** What is asked **
Copy out the rows from the line containing "The height and width of the screenshot is (554, 554)." through the line containing "coord(640,40)", both included, keeping every character as it appears.

* Start Material provided *

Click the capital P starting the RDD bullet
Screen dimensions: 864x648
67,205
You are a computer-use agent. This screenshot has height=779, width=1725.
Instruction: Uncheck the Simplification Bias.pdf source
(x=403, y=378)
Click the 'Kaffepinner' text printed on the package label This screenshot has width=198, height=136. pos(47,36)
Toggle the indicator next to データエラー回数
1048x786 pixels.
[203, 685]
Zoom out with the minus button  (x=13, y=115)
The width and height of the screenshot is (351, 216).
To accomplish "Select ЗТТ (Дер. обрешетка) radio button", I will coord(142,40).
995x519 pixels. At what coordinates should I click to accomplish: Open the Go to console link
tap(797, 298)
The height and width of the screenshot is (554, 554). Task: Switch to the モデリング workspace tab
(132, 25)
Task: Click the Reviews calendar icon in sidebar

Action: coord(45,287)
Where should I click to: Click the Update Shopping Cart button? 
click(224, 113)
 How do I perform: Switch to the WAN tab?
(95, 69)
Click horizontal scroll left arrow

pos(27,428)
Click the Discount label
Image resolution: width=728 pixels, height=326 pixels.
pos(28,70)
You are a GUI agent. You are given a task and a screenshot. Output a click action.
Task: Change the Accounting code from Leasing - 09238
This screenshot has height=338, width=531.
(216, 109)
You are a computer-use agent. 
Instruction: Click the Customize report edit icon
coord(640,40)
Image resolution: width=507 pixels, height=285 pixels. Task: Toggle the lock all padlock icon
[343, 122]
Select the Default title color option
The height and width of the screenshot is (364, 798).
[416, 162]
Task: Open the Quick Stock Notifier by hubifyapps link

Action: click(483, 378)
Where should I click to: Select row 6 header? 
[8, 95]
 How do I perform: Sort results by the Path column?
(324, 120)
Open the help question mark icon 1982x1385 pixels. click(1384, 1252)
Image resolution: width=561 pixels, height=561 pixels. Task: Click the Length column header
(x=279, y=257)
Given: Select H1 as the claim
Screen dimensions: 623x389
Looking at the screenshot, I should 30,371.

* End Material provided *

** Full response **
The height and width of the screenshot is (554, 554). Task: Switch to the モデリング workspace tab
(132, 25)
Task: Click the Reviews calendar icon in sidebar

Action: coord(45,287)
Where should I click to: Click the Update Shopping Cart button? 
click(224, 113)
 How do I perform: Switch to the WAN tab?
(95, 69)
Click horizontal scroll left arrow

pos(27,428)
Click the Discount label
Image resolution: width=728 pixels, height=326 pixels.
pos(28,70)
You are a GUI agent. You are given a task and a screenshot. Output a click action.
Task: Change the Accounting code from Leasing - 09238
This screenshot has height=338, width=531.
(216, 109)
You are a computer-use agent. 
Instruction: Click the Customize report edit icon
coord(640,40)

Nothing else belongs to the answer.